-- BEGIN LISTED RECORDS --

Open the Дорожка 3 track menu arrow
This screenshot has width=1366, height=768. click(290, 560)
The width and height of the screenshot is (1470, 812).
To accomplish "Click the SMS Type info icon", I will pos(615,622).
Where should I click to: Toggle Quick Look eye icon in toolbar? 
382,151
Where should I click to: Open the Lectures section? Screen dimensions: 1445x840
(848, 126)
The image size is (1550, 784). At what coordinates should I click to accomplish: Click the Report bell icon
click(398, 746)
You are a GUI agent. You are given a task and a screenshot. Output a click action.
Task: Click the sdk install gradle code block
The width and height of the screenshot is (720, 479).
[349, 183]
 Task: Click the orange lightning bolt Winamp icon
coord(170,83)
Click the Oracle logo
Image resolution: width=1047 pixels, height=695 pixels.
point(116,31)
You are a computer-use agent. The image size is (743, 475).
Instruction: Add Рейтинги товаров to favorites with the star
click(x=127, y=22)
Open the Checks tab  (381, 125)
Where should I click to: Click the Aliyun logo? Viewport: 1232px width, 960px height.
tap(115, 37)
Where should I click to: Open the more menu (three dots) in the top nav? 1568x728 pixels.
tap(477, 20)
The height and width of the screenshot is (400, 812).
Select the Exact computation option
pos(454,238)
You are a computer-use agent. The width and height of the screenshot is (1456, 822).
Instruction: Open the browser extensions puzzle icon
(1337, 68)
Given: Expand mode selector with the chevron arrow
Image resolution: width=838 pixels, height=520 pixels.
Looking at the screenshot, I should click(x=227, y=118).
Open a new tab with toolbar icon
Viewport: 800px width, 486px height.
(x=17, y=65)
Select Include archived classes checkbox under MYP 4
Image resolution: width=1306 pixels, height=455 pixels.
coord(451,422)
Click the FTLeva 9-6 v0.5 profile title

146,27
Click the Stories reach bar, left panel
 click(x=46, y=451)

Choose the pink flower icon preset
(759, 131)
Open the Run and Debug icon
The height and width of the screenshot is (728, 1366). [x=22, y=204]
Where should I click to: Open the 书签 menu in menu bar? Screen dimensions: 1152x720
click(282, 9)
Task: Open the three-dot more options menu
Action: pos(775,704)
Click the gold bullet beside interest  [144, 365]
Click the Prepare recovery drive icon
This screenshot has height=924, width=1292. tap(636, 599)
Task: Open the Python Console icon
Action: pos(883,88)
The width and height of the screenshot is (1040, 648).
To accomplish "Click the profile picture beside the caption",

-- END LISTED RECORDS --

#### WHAT YOU SHOULD DO
Reproduce the material verbatim, from the line containing "Where should I click to: Click" through the line containing "The height and width of the screenshot is (728, 1366).", including both of those lines.

#### EXERCISE RESPONSE
Where should I click to: Click the Aliyun logo? Viewport: 1232px width, 960px height.
tap(115, 37)
Where should I click to: Open the more menu (three dots) in the top nav? 1568x728 pixels.
tap(477, 20)
The height and width of the screenshot is (400, 812).
Select the Exact computation option
pos(454,238)
You are a computer-use agent. The width and height of the screenshot is (1456, 822).
Instruction: Open the browser extensions puzzle icon
(1337, 68)
Given: Expand mode selector with the chevron arrow
Image resolution: width=838 pixels, height=520 pixels.
Looking at the screenshot, I should click(x=227, y=118).
Open a new tab with toolbar icon
Viewport: 800px width, 486px height.
(x=17, y=65)
Select Include archived classes checkbox under MYP 4
Image resolution: width=1306 pixels, height=455 pixels.
coord(451,422)
Click the FTLeva 9-6 v0.5 profile title

146,27
Click the Stories reach bar, left panel
 click(x=46, y=451)

Choose the pink flower icon preset
(759, 131)
Open the Run and Debug icon
The height and width of the screenshot is (728, 1366). [x=22, y=204]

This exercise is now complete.